We thank the reviewer for highlighting the substantial reduction in the number of human queries, and for noting that the evaluation of our method was conducted using both synthetic data and real humans. We also appreciate the advice on making our paper clearer and more comprehensive. We have revised the paper accordingly, with changes highlighted in red, based on the reviewer’s suggestions. Below are the detailed responses to the reviewer’s questions.

Q1: As with all works that use LLMs to generate reward functions from human feedback I question how well it will perform with more complex tasks which is one of the big reason for using human feedback.

It is a reasonable concern that our method may not scale to more complex tasks. However, we would like to clarify two points: 1) we do not claim that our approach will definitively scale to more complex tasks, but rather provide evidence suggesting that it might, and 2) the tasks we evaluate are already sufficiently complex that humans find it challenging to define reward functions for some of them (as demonstrated in EUREKA).

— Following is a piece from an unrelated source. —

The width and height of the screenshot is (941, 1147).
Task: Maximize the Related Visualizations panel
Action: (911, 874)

Q2: The synthetic experiment uses completely noiseless preferences while the standard in these kinds of control environments are typical a noise of let's say 10%. What is the rationale for using noiseless preferences and what would be the effect of noisy preferences for your method?

We use noiseless preferences initially to verify whether our method can effectively work solely with preference signals, allowing us to assess the upper bound of expected performance for all preference-based learning methods. Additionally, this setup enables a comparison with EUREKA, which uses noiseless sparse rewards as fitness scores to enhance reward functions. Subsequently, we conduct real human experiments, incorporating true noisy preferences. As shown in Table 3, noisy preferences (ICPL-real) perform comparably or slightly lower than noiseless preferences (ICPL-proxy) across all five tasks, yet still surpass the performance without any preferences (OpenLoop) in 3 out of 5 tasks.

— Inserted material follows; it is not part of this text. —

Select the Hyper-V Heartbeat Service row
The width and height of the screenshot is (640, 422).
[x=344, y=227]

Q3: While the authors uses B-Pref from Kimin et al for some reason they use only the PPO version even tho the repository is more associated with PEBBLE the SAC version. Why is SAC not used as well?

We adopt PPO as IsaacGym tasks are trained by PPO, which is well-suited to high-parallel, GPU-based simulators. Using different training algorithms, such as PPO and SAC, could result in varying basic performance even with the same human-designed reward function, making it difficult to ensure a fair comparison. Furthermore, this way we can ensure that each algorithm has a well-tuned inner loop in which we train the RL agents.

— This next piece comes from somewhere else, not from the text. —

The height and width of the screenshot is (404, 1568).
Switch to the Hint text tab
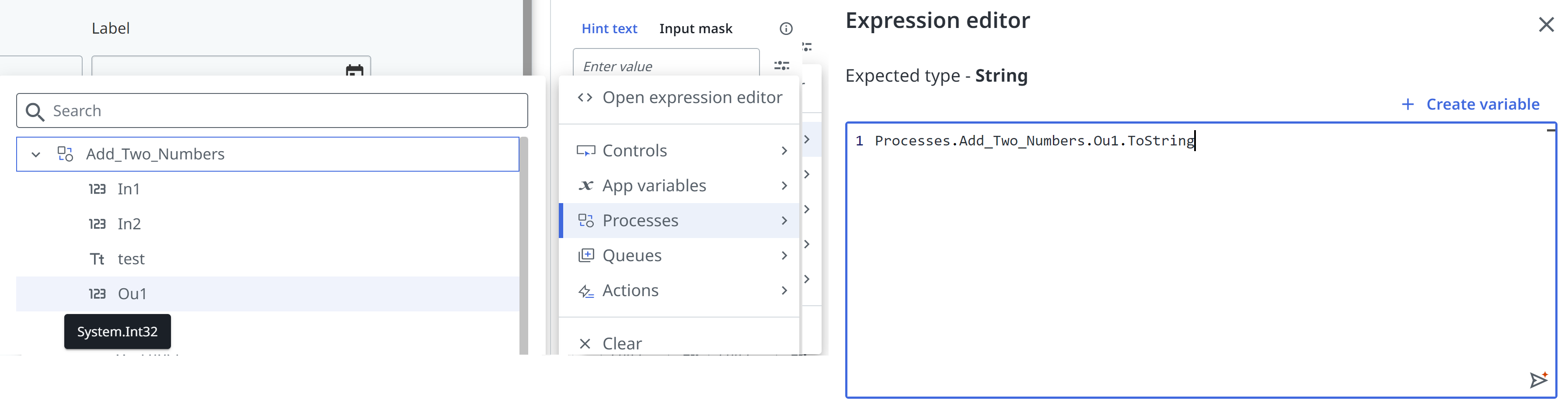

Q4: It would be nice with some more information about the experiment like demographic data as well as discussing the limitation of a smaller sample size when it comes to generalizability.

Thank you for the suggestion. We have revised the paper to incorporate this information. The participants in our study consisted of six individuals aged 19 to 30, including two women and four men, with educational levels ranging from undergraduate students to graduate students and one postdoc. We acknowledge that the small sample size may limit the generalizability of our findings, as it may not capture the full range of human preferences. Expanding the sample size and diversity is a crucial direction for future work to improve the robustness and applicability of our results.

Q5: It seems like Eureka has very similar performance to ICPL, what would you say is the benefit of your method compared to Eureka

Our focus is on tasks where humans cannot define any clear reward functions, including both dense and sparse rewards. EUREKA, however, still relies on human-designed sparse rewards as fitness scores for evolving reward functions. Therefore, EUREKA is not a true baseline for our work. We include it solely to demonstrate the upper bound of performance assuming sparse rewards are available. Our goal is not to outperform EUREKA, but to show that our approach, which relies only on human preferences, can achieve comparable results. We have revised the paper to make this clear.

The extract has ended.